I haven’t seen Felix in a while, and it’s been far too long. For many followers of the scene, South African ambient and chill starts and stops here, with Mr.Felix Laband. As an artist his records smack of perfectionism and are all lovingly crafted with a love of glitch and a respect for all things acoustic, from flutes to vibraphones.

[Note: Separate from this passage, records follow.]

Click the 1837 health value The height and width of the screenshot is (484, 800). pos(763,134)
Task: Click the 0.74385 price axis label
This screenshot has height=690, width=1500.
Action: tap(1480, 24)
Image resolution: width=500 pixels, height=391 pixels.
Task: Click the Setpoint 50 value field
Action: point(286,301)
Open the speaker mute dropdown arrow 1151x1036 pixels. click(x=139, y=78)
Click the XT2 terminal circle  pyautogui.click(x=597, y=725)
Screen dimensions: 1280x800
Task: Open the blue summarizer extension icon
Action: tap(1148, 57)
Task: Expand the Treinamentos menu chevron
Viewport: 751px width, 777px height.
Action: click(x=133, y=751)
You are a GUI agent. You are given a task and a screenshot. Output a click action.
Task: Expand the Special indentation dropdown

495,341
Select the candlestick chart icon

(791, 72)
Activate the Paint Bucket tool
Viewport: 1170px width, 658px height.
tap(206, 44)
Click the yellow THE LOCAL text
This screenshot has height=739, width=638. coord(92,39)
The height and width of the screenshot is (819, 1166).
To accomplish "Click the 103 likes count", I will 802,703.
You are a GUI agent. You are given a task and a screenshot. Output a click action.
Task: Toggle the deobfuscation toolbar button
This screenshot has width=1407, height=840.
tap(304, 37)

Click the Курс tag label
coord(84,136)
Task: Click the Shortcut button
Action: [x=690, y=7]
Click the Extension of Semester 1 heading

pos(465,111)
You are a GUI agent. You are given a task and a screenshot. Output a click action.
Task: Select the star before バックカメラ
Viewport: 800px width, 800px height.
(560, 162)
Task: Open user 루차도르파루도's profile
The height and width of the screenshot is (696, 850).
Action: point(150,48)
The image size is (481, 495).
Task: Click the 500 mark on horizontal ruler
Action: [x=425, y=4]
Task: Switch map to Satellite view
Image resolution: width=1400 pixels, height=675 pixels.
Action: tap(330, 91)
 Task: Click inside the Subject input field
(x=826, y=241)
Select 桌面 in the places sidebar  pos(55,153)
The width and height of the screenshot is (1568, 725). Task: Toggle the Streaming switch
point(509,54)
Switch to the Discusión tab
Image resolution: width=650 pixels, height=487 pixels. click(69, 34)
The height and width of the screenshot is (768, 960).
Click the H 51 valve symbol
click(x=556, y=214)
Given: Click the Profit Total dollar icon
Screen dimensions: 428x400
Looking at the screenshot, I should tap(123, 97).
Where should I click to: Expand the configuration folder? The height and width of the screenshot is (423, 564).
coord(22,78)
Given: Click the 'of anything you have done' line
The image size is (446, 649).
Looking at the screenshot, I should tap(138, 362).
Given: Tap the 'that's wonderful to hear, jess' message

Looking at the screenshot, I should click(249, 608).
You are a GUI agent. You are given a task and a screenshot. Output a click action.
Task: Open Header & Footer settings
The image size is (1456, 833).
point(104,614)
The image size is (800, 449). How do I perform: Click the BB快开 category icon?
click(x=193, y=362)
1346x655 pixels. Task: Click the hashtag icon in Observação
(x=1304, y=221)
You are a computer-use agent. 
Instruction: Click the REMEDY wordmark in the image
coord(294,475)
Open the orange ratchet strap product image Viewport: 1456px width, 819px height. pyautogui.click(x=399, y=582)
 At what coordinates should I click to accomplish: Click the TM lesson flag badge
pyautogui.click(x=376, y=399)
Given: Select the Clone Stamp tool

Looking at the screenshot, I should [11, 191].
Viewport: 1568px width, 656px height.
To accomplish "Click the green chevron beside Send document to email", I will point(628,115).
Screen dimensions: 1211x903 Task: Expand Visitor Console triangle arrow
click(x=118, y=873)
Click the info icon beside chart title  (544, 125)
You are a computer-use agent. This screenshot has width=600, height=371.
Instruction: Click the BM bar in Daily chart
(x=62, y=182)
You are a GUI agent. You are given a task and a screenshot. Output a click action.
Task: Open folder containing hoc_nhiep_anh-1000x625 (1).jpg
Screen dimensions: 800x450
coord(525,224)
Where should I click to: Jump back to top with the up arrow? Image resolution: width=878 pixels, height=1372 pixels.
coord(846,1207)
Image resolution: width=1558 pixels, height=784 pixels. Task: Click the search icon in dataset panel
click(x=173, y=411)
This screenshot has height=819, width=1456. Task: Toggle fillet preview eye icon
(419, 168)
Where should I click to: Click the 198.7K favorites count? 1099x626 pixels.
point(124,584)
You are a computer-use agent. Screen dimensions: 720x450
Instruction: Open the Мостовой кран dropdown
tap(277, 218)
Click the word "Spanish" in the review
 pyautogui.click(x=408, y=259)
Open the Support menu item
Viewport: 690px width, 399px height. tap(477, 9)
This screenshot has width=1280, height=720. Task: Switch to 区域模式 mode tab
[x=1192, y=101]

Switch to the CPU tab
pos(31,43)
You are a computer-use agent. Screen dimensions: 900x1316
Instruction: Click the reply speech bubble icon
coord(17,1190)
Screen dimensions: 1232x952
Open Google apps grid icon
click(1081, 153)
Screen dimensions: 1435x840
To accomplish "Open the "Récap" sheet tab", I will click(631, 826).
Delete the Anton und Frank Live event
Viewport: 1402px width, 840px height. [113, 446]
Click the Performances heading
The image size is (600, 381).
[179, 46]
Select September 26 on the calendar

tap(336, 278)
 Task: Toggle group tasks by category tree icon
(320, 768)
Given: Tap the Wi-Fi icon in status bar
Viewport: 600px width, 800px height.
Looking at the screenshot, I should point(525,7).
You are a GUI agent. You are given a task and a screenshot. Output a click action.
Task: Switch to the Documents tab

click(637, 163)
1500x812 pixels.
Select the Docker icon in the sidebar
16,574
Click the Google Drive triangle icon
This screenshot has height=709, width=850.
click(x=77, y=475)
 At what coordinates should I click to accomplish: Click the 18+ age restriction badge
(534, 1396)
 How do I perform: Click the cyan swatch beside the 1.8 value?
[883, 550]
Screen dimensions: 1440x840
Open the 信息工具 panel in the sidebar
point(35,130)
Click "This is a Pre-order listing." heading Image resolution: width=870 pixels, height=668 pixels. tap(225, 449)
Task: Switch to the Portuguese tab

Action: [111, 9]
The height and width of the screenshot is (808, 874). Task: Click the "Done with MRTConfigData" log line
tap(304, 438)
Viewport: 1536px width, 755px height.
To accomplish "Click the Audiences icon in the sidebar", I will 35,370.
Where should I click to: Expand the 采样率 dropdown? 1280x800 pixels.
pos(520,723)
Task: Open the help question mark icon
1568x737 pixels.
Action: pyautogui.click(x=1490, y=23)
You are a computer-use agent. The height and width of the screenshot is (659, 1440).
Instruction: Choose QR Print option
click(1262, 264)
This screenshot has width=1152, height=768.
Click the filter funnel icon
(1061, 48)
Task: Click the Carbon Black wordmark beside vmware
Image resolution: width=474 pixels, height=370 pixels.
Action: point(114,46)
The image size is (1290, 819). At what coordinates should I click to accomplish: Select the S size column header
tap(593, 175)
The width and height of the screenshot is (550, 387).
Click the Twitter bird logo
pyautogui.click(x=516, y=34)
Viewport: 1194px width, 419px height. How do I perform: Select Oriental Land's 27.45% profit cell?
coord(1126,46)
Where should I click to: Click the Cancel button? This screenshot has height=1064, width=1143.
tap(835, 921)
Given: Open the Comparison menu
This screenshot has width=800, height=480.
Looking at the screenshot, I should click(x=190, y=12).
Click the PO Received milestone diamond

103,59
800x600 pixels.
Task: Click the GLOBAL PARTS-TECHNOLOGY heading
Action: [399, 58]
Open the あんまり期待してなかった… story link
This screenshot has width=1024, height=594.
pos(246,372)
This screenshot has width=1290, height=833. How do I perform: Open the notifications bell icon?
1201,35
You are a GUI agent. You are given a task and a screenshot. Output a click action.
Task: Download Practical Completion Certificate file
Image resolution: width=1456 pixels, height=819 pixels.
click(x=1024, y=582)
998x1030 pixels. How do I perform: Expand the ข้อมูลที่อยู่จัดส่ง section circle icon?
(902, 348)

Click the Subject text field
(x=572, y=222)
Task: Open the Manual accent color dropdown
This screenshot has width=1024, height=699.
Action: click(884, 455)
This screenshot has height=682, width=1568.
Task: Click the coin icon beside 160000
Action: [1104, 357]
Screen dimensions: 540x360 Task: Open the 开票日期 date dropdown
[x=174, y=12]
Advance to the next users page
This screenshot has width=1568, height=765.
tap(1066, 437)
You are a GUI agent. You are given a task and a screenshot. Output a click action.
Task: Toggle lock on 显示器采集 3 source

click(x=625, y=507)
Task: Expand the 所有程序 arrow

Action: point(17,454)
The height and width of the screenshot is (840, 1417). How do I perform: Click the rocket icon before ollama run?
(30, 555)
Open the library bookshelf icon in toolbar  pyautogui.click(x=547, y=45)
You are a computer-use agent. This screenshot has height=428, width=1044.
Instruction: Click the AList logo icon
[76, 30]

I recently picked up a copy of 4/4 down the stairs after my first copy went missing a few years back, and what a welcome reunion it was. Like visiting an old friend who you’ve spent so many days and nights with. Who you know as well as they know you. The record moves from the barren “Jesus at the table” through to the undeniably funky “Donkey Rattle” with its delicious bad ass bassline all the way to the almost mischievous “Wilddogs.” As an album, there’s a depth to it that’s not often found in producers of Laband’s young age (he’s still in his twenties). Seemingly random samples suddenly make sense after the third of fourth listen of a track and suddenly a whole new layer is added to the soundscape.
Out of habit I’ve been trying to classify this album from the word go, but I’m having quite a bit of trouble doing so. Where will it sit in the CD rack? Somewhere left of Charles Webster and The Cinematic Orchestra is my guess, but not too far from Kid Loco or Kruder and Dorfmeister. While Laband displays some of the hallmarks of these genre defining artists, he falls into a genre all of his own. Lovingly constructed audio panoramas filled with hints of modern technology, snippets of the SA police force and drips and draps of well, Felix.
If you can find it, be sure to get your hands on a copy.